── Task data ──

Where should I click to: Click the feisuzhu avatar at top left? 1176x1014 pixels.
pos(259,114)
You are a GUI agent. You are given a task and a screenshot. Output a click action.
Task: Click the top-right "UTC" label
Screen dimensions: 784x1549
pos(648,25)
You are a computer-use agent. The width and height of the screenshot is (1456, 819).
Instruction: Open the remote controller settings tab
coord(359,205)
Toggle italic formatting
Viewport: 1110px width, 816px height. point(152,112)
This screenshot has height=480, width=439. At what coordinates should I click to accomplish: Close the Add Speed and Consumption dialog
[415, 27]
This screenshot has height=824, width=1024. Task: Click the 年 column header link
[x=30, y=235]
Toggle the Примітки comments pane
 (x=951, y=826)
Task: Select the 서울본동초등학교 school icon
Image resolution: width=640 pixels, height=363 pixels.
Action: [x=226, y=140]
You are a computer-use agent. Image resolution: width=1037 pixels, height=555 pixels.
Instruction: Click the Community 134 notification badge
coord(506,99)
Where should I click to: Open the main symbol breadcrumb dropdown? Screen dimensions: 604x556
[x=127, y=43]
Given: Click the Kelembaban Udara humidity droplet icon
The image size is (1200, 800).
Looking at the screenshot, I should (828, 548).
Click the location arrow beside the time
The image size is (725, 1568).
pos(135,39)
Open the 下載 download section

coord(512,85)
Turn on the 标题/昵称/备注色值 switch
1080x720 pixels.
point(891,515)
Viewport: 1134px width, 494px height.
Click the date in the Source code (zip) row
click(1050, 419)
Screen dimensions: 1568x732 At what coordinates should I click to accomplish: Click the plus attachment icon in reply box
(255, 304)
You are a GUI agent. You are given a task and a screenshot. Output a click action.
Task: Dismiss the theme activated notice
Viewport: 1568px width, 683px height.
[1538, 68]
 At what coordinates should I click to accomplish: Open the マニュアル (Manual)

───

— Aim of the exercise —
Exactly as they appear, restate all of the entries.

— Answer area —
Where should I click to: Click the feisuzhu avatar at top left? 1176x1014 pixels.
pos(259,114)
You are a GUI agent. You are given a task and a screenshot. Output a click action.
Task: Click the top-right "UTC" label
Screen dimensions: 784x1549
pos(648,25)
You are a computer-use agent. The width and height of the screenshot is (1456, 819).
Instruction: Open the remote controller settings tab
coord(359,205)
Toggle italic formatting
Viewport: 1110px width, 816px height. point(152,112)
This screenshot has height=480, width=439. At what coordinates should I click to accomplish: Close the Add Speed and Consumption dialog
[415, 27]
This screenshot has height=824, width=1024. Task: Click the 年 column header link
[x=30, y=235]
Toggle the Примітки comments pane
 (x=951, y=826)
Task: Select the 서울본동초등학교 school icon
Image resolution: width=640 pixels, height=363 pixels.
Action: [x=226, y=140]
You are a computer-use agent. Image resolution: width=1037 pixels, height=555 pixels.
Instruction: Click the Community 134 notification badge
coord(506,99)
Where should I click to: Open the main symbol breadcrumb dropdown? Screen dimensions: 604x556
[x=127, y=43]
Given: Click the Kelembaban Udara humidity droplet icon
The image size is (1200, 800).
Looking at the screenshot, I should (828, 548).
Click the location arrow beside the time
The image size is (725, 1568).
pos(135,39)
Open the 下載 download section

coord(512,85)
Turn on the 标题/昵称/备注色值 switch
1080x720 pixels.
point(891,515)
Viewport: 1134px width, 494px height.
Click the date in the Source code (zip) row
click(1050, 419)
Screen dimensions: 1568x732 At what coordinates should I click to accomplish: Click the plus attachment icon in reply box
(255, 304)
You are a GUI agent. You are given a task and a screenshot. Output a click action.
Task: Dismiss the theme activated notice
Viewport: 1568px width, 683px height.
[1538, 68]
 At what coordinates should I click to accomplish: Open the マニュアル (Manual)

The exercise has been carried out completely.